Volviendo a su tesis sobre hipnotismo, una pincelada. Malberti expone en ella no pocos casos de mujeres tratadas mediante esta técnica. Su concepción de la histeria femenina no difiere de la opinión entonces dominante según
la cual su curación dependía de la relación de poder
que se urde entre el terapeuta y la paciente, una relación, como dice, riesgosa, ya
que el médico "podrá curar el acceso, pero el marido es el único que debe
modificar el carácter de su esposa”. De ahí que de ser efectiva la
técnica, a menudo el médico se torne indispensable para la enferma. Para Malberti la histérica es una insumisa frente al poder paterno o conyugal, por lo
que su terapia debía complementarse con cierto aislamiento en balnearios, electroterapia y,
de ser posible, con un “marido vigoroso”.

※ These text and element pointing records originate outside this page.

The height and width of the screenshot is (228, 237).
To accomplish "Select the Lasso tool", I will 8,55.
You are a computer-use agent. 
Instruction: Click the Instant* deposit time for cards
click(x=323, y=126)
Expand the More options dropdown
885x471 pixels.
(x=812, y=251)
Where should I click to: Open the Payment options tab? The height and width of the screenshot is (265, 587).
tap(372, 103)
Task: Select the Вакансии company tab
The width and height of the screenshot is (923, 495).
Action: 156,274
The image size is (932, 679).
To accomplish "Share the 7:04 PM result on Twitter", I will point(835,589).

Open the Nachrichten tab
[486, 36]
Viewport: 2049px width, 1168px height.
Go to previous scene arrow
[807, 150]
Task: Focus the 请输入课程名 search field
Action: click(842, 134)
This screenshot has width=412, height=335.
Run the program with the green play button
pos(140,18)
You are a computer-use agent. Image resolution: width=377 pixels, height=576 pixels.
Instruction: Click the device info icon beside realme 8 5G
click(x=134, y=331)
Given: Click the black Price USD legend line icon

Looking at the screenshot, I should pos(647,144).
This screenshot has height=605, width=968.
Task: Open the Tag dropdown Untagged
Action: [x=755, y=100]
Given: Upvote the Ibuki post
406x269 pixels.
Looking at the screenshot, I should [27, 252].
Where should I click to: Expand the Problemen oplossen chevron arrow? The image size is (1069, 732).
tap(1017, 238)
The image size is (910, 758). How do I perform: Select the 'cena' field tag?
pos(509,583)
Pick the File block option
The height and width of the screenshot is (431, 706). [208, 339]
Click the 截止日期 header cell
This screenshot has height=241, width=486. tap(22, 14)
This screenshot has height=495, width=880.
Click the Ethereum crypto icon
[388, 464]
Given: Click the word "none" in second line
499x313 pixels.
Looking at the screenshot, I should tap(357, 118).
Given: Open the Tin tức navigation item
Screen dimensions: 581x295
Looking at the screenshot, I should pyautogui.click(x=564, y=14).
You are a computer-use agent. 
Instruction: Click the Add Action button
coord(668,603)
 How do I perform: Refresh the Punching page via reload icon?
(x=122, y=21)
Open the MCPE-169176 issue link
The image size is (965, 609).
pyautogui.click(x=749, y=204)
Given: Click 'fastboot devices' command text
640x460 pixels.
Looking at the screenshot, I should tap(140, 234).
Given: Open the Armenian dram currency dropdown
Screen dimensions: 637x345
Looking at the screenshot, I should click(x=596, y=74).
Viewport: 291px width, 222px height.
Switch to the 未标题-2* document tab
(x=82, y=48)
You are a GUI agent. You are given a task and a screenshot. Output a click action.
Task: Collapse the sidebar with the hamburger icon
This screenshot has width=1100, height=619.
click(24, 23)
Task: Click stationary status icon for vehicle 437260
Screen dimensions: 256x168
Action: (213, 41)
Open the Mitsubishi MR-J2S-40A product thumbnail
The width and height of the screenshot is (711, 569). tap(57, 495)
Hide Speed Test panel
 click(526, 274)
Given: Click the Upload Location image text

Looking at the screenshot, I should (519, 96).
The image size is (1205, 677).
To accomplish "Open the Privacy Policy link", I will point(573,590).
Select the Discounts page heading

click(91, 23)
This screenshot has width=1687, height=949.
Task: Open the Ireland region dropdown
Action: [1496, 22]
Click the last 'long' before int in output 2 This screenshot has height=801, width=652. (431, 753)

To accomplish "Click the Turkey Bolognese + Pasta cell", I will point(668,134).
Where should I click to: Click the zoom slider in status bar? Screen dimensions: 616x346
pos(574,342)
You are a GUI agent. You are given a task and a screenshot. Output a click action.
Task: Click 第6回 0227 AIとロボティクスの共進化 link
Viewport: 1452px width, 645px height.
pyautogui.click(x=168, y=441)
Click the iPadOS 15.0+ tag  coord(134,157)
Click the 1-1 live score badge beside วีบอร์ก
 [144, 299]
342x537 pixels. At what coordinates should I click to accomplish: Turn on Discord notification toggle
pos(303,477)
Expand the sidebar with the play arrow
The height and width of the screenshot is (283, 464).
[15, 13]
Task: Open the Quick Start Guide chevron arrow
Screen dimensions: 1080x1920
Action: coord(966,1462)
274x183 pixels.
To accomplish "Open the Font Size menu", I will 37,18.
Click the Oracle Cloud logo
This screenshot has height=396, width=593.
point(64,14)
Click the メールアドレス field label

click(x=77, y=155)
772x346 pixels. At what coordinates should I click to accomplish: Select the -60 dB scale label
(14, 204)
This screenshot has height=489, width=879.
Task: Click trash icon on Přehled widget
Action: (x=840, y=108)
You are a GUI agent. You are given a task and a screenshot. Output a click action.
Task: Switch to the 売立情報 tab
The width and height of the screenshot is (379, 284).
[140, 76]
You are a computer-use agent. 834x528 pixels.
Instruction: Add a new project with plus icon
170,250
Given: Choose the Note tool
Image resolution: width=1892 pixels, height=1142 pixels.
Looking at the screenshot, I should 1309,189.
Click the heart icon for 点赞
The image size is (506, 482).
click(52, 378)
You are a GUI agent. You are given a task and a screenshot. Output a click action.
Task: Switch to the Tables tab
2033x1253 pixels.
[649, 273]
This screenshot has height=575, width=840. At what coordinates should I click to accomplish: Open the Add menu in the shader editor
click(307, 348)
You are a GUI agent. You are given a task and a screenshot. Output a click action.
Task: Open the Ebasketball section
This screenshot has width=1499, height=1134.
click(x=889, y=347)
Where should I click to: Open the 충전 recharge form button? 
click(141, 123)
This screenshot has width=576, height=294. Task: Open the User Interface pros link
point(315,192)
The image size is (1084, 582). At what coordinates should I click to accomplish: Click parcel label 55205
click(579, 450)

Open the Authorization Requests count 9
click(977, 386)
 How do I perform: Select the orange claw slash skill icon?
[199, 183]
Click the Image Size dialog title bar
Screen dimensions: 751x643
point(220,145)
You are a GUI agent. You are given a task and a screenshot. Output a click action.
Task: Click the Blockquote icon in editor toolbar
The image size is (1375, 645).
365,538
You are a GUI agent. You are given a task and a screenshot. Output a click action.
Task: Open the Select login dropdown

Malberti trató en su clínica al poeta
modernista Darío Herrera, quien de paso por La Habana en 1907, padeció un
cuadro de alucinaciones y delirios persecutorios. Los amigos cubanos del poeta
panameño, Serafín Pichardo, René López y Ramón A. Catalá, se la agenciaron para
invitarlo a un “paseo por la clínica” y allí lo dejaron. Otra versión apunta a
que el propio psiquiatra, contactado por aquellos, o por Pedro Henríquez Ureña, lo condujo en su coche desde
la redacción de El Fígaro.
Al término
de la estancia, Herrera escribió su crónica “Almas Dolientes” donde describe la
mezcla de confort y decadencia del sanatorio. Pero no cuenta que allí quedara
internado. La suya es una visita transfigurada, crepuscular, que lo devuelve de
noche a la ciudad. También dedicó un soneto a Arístides Mestre, antropólogo y psiquiatra, quien colaboraba con Malberti y probablemente lo trató:
Hasta su fallecimiento el 6 de marzo de 1927
Malberti se mantuvo al frente de la clínica que llevara su nombre, la cual, en
estado de ruina, cerró al año siguiente.